Right now electric cars do not go as far as ones powered by internal combustion engines, which could limit sales if there are no improvements, as barriers for plug-in cars persist.

Even so, GM said last month it is stepping up production of the Volt to meet "huge demand," citing a battery licensing agreement with U.S. partners, without giving details. GM had planned to build 10,00 Volts in 2011 and 45,000 in 2012.

Chu said car battery companies, especially lithium batteries for vehicles, have to develop units that last 15 years, improve energy storage capacity by a factor of five to seven, and cut costs by about a factor of three in order to be make electric cars comparable to cars that run on gasoline and diesel.

While the technology may improve, it is not certain that there will be ample materials to build the batteries to support a massive move to such cars.

BYD is looking for new sources of lithium, an important ingredient in advanced batteries. Lithium supply is expected to be tight by 2050 if drivers give up their cars and go for battery-powered cars, according to a European Commission study of raw materials for high technology goods.
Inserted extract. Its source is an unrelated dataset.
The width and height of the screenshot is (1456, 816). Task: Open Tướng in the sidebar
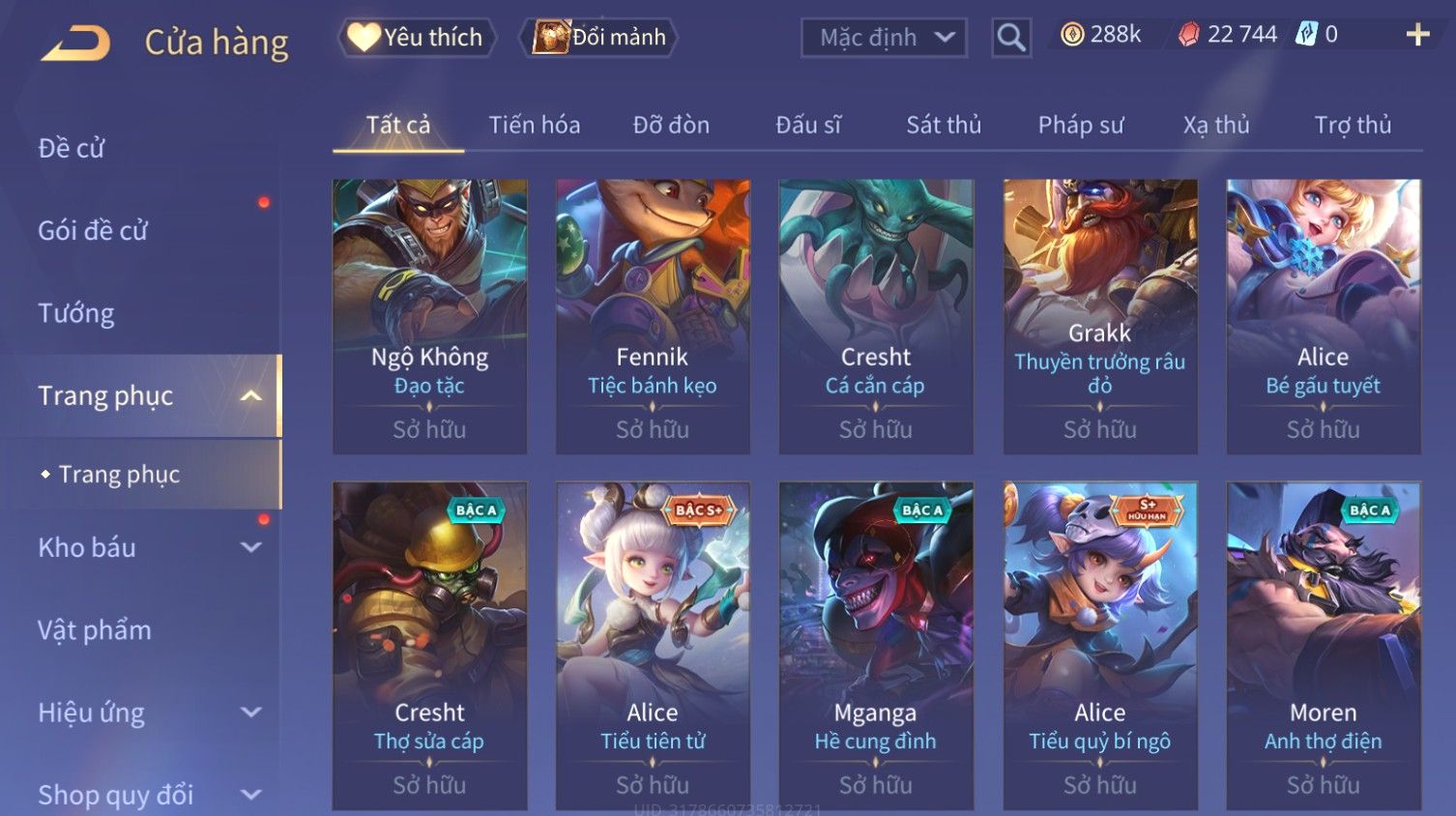tap(76, 313)
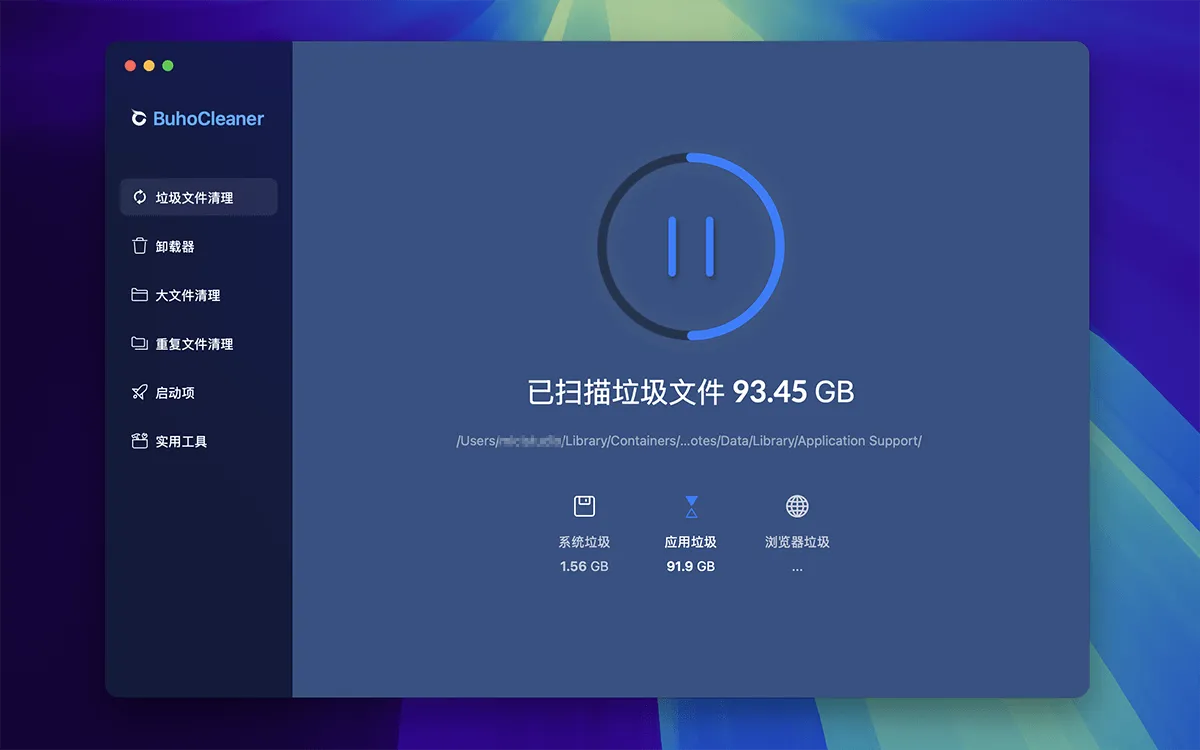Click the 系统垃圾 1.56 GB label
The width and height of the screenshot is (1200, 750).
(x=584, y=554)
One unit of the U.S. DOE called the Advanced Research Projects Agency-Energy is making investments in batteries and other technologies considered too risky for the private sector, but that have big potential.

Chu said if one out of every 10 projects in that program, which received $400 million from President Barack Obama's economic stimulus package, made it into the market, they could help the world improve energy security and cut emissions.